Exercise details -> Exclude images, then output the remaining data verbatim.

Material for the task ->
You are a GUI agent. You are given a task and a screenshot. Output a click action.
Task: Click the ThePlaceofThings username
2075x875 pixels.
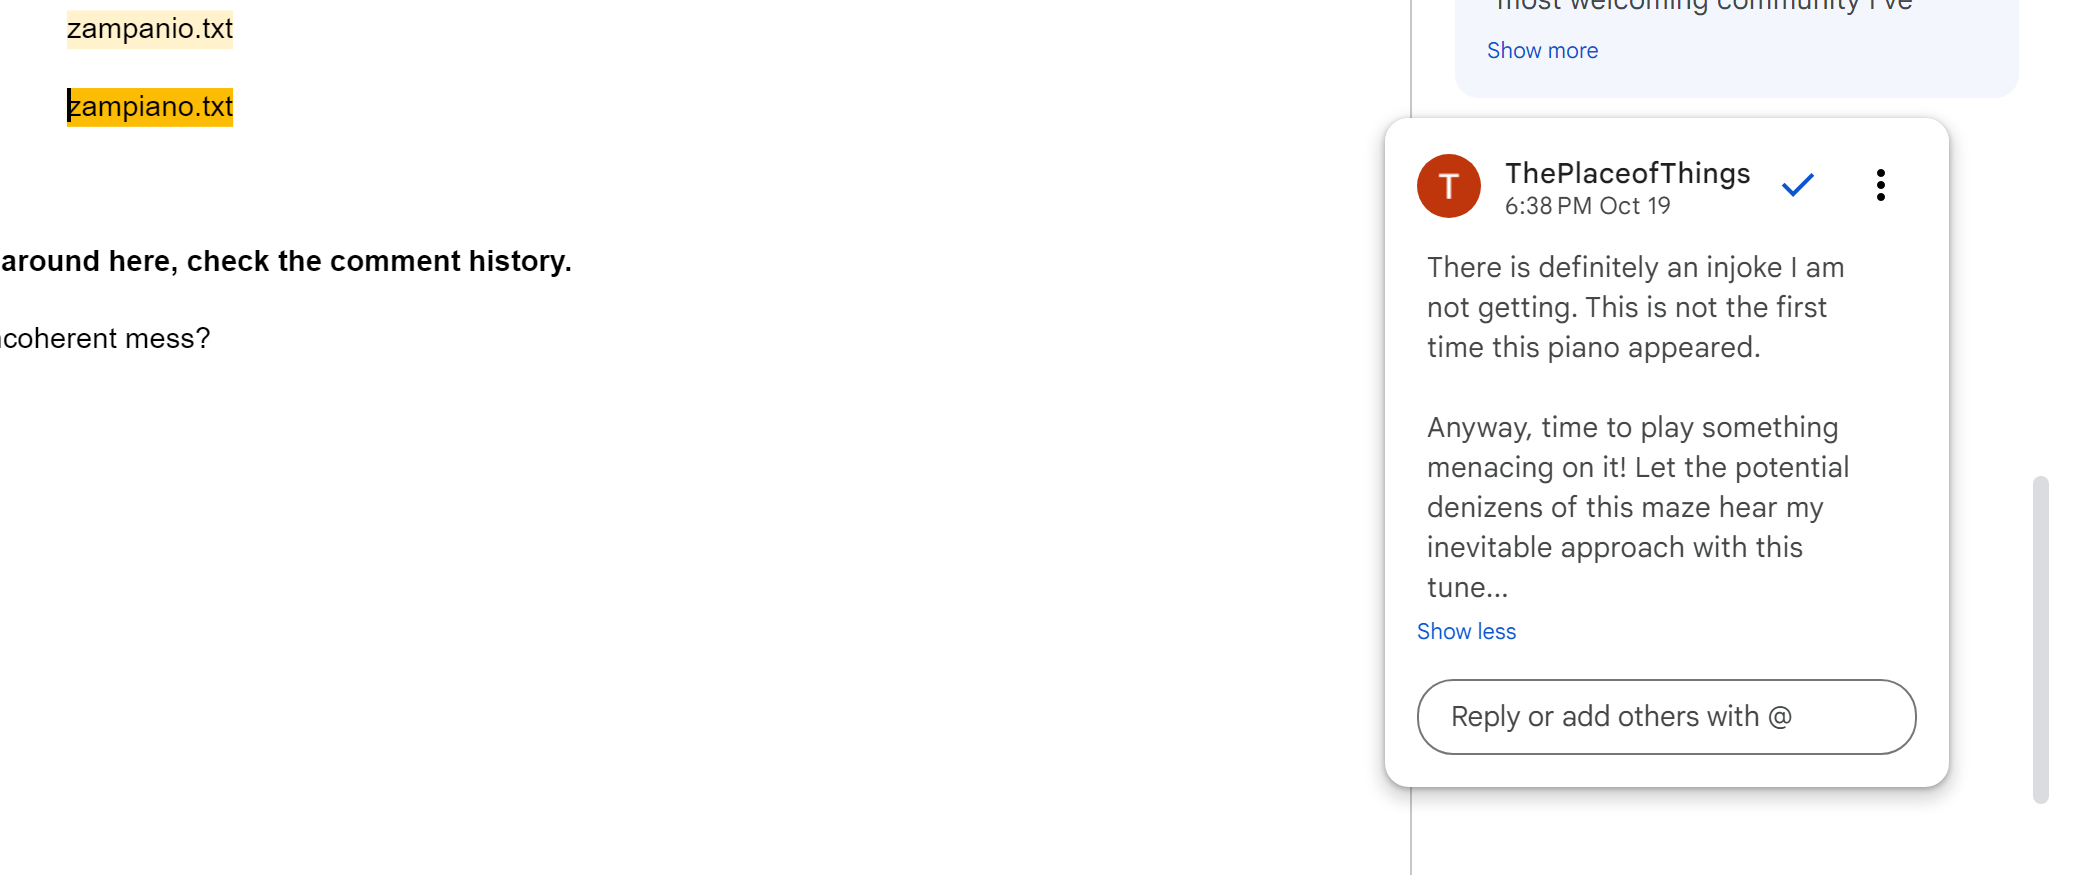(x=1627, y=174)
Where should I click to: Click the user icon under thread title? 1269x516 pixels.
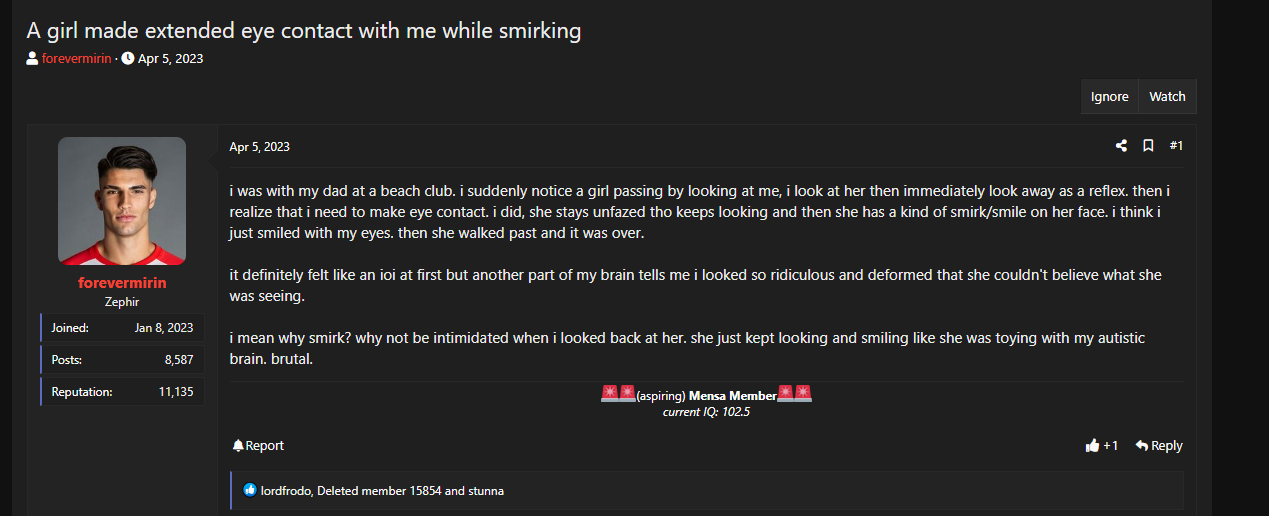coord(33,58)
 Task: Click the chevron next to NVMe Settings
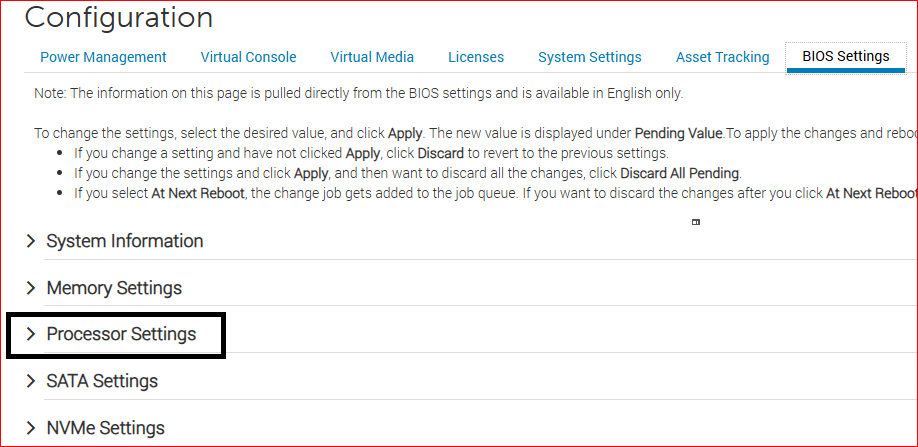point(31,428)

Solution to this problem ->
You are a GUI agent. You are given a task and a screenshot. Output a click action.
Task: Click the ThePlaceofThings username
2075x875 pixels.
(x=1627, y=174)
Where should I click to: Click the user icon under thread title? 1269x516 pixels.
coord(33,58)
 Task: Click the chevron next to NVMe Settings
point(31,428)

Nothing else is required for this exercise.